Weak lensing surveys are emerging as an important tool for the construction of mass selected clusters of galaxies. We evaluate both the efficiency and completeness of a weak lensing selection by combining a dense, complete redshift survey, the Smithsonian Hectospec Lensing Survey (SHELS), with a weak lensing map from the Deep Lens Survey (DLS). SHELS includes 11,692 redshifts for galaxies with R < 20.6 in the four square degree DLS field; the survey is a solid basis for identifying massive clusters of galaxies with redshift z < 0.55. The range of sensitivity of the redshift survey is similar to the range for the DLS convergence map. Only four the twelve convergence peaks with signal-to-noise > 3.5 correspond to clusters of galaxies with M > 1.7 x 10^14 solar masses.
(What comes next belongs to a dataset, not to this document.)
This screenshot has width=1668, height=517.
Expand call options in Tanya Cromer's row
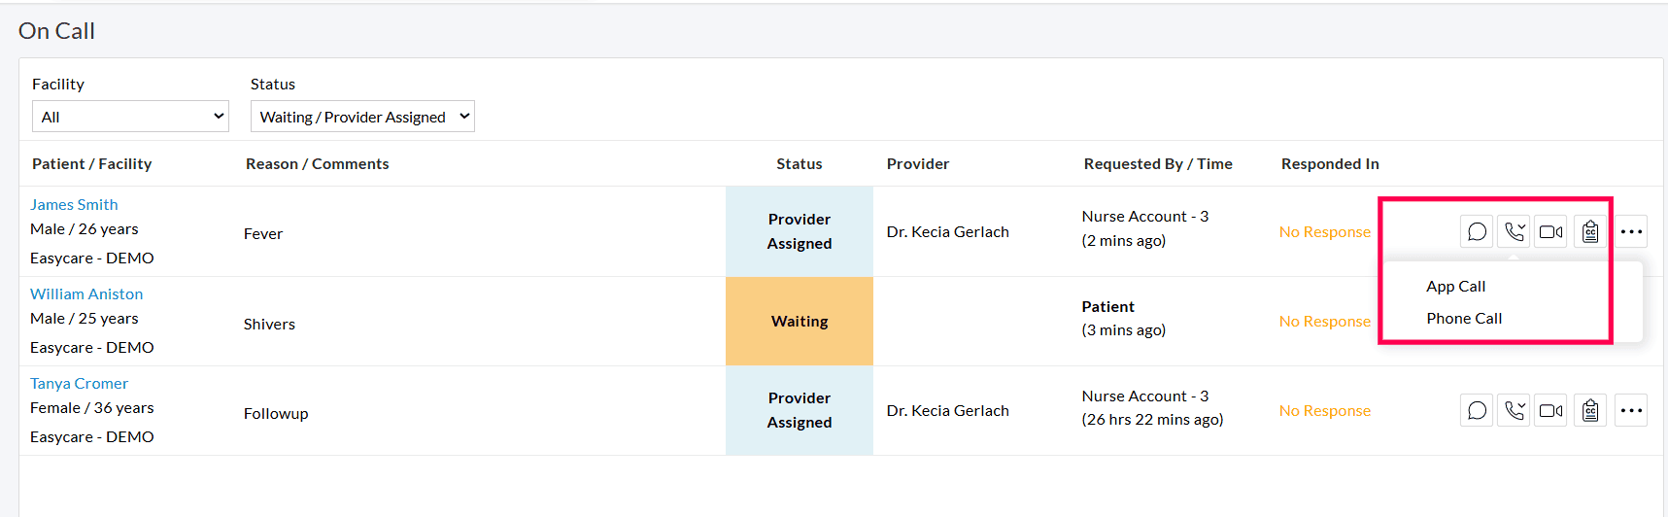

Four of the eight massive clusters in SHELS are detected in the weak lensing map yielding a completeness of roughly 50%. We examine the seven known extended cluster x-ray sources in the DLS field: three can be detected in the weak lensing map, three should not be detected without boosting from superposed large-scale structure, and one is mysteriously undetected even though its optical properties suggest that it should produce a detectable lensing signal. Taken together, these results underscore the need for more extensive comparisons among different methods of massive cluster identification.